Qualsiasi siano le ragioni dello squilibrio tra il numero di uomini e di donne nel mondo, il fenomeno rischia di provocare delle conseguenze gravissime. In Bare Branches, Valerie Hudson e Andrea den Boer spiegano che la differenza tra il numero di uomini e donne nel mondo porterà ad una più diffusa violenza e, come conseguenza, a politiche più autoritarie “per diminuire la minaccia posta dal surplus di giovani uomini”. Basta considerare che nel 2020 in Cina ci saranno tra i 30 e i 40 milioni di uomini in più rispetto alle donne. Circa un uomo su cinque, quindi, non avrà una donna da sposare. Un fatto che avrà effetti a dir poco devastanti, come la crescita della conflittualità, la moltiplicazione delle gang e l’aumento esponenziale del traffico di esseri umani (in Vietnam si sono già verificati casi di “vendite” di spose a giovani cinesi in regioni dove le donne scarseggiano) ma anche l’incremento delle coppie miste.

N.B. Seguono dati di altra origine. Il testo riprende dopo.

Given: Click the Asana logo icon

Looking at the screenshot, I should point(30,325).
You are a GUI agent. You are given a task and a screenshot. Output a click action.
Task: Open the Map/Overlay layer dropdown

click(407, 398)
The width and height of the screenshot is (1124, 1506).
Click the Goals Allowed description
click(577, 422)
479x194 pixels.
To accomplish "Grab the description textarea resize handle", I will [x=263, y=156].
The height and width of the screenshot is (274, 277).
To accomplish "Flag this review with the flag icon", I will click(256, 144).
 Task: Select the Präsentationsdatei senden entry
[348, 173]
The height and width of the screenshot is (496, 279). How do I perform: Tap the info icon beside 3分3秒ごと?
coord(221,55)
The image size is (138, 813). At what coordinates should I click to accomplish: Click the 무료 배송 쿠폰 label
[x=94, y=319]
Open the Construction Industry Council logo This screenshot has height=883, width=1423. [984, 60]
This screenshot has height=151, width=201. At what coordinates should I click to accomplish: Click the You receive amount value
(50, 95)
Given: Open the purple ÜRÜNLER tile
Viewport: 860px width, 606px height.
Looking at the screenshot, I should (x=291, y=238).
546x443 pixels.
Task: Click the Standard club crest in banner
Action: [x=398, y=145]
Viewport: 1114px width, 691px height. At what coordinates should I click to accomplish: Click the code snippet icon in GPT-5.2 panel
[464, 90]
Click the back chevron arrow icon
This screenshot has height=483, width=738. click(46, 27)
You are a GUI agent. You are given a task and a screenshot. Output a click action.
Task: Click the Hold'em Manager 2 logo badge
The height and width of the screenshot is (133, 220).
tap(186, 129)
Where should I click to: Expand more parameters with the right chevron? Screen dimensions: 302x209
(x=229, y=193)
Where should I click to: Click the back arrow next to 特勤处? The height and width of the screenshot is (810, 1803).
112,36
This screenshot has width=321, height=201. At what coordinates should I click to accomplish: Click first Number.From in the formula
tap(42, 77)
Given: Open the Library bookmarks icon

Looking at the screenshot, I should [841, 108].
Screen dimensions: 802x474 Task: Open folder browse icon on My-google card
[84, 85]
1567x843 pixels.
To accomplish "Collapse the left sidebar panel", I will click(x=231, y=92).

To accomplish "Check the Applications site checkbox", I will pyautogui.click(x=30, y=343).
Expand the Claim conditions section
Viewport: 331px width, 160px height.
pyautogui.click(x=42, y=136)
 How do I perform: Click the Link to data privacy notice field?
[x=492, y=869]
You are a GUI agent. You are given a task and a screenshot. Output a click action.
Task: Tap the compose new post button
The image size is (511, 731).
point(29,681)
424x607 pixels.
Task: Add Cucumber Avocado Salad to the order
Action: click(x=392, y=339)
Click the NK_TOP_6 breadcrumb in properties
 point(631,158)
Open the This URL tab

Non si tratta però solo di un problema di sicurezza internazionale. Una ricerca fatta per l’International Food Policy Research Institute di Washington, ha dimostrato che i risparmi delle famiglie formate da soli figli maschi sono di gran lunga superiori alle famiglie con figlie femmine. Un trend valido in tutto il mondo. Secondo l’istituto, circa metà dei risparmi cinesi accumulati negli ultimi 25 anni possono essere attribuiti alla crescita della divergenza nel rapporto tra i sessi. Se tutto questo diventasse una norma significherebbe che, a lungo andare, le politiche mirate a incrementare il consumo nella maggiore potenza economica emergente saranno inutili, creando conseguenze anche per il resto delle economie mondiali.
La denuncia del gendercide delle donne è tutt'altro che il frutto di una moderna retorica femminista. E' un problema sociale, collettivo e transfrontaliero, una macchia nella tradizionale concezione della donna diffusa, con più o meno gravità un po' ovunque nel mondo, che la rende un essere di seconda categoria. Ma il gendercide è soprattutto un ammonimento sull'urgente necessità sociale di mettere sempre la dignità dell'essere umano, al di sopra della volontà del singolo. Il gendercide non è infatti segno di una povertà culturale o economica, ma bensì di una povertà di valori.